The system presented a classic optimization challenge concerning the use of a resource whose future availability could not be determined with accuracy. Shapiro worked with ONS to understand the problem formulation and suggested some modifications that would reduce the risk of energy supply failures. The changes he made rely on stochastic programming, which is often used for modeling optimization programs that involve uncertainty.
In addition to his work on optimization and stochastic programming, Shapiro's research interests also focus on risk analysis, sensitivity analysis of nonlinear programs, and multivariate statistical analysis.
Shapiro has received other notable accolades for his research. In 2004, he joined the list of ISI Highly Cited Researchers. He was awarded the INFORMS Optimization Society’s Khachiyan Prize for lifetime achievements in optimization in 2013. In 2018 Shapiro received the George B. Dantzig Prize, awarded by the Mathematical Optimization Society and Society for Industrial and Applied Mathematics.
“I am honored to be elected to the NAE. This came as a complete surprise to me. Joining our outstanding faculty members of NAE makes me proud,” said Shapiro.

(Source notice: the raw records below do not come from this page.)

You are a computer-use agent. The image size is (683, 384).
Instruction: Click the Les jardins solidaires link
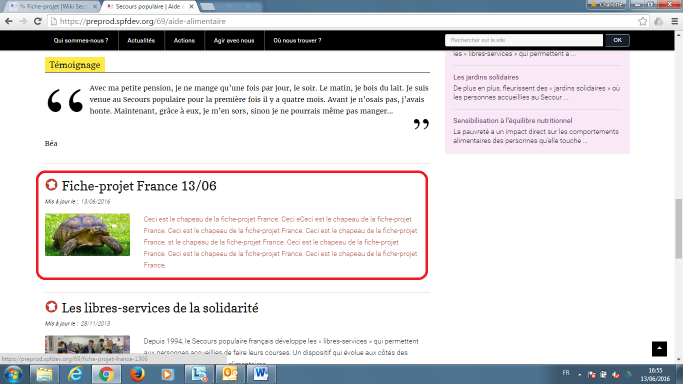coord(486,77)
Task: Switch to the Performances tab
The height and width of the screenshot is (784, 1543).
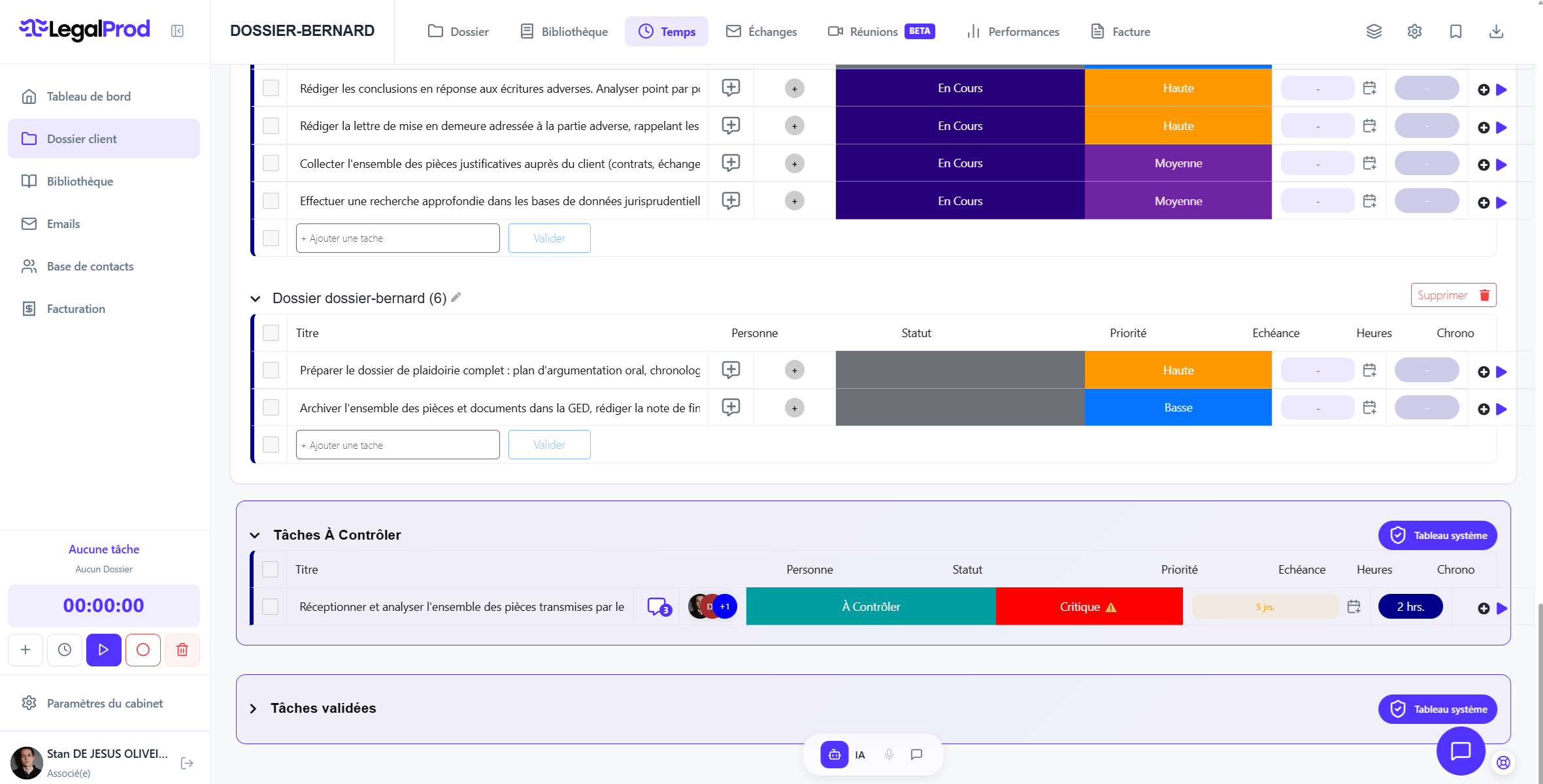Action: pyautogui.click(x=1012, y=31)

Shapiro received his Ph.D. in applied mathematics-statistics from Ben-Gurion University of the Negev (Israel) in 1981. He joined ISyE in 1991.
He and the other 86 newly elected members will be formally inducted at NAE's annual meeting in Washington, D.C., on October 4, 2020. Three other faculty members from Georgia Tech were also selected as Class of 2020 members: Wallace H. Coulter Chair Professor Susan Margulies in the Coulter Department of Biomedical Engineering; HUSCO/Ramirez Distinguished Chair in Fluid Power and Motion Control and Professor Tim Kurfess; and Regents' Professor and Brook Byers Professor of Sustainable Systems Marilyn Brown in the School of Public Policy.
Shapiro joins other ISyE faculty who are already members of the NAE, including Carolyn J. Stewart Chair and Professor Jan Shi (2018); John Hunter Chair and Professor Arkadi Nemirovski (2017); Coca-Cola Chair in Engineering Statistics and Professor Jeff Wu (2004); Regent’s Professor Emeritus H. Donald Ratliff (1996); Professor Emeritus William Rouse (1991); and Professor Emeritus Ellis Johnson (1988); and A. Russell Chandler III Chair and Institute Professor George Nemhauser (1986).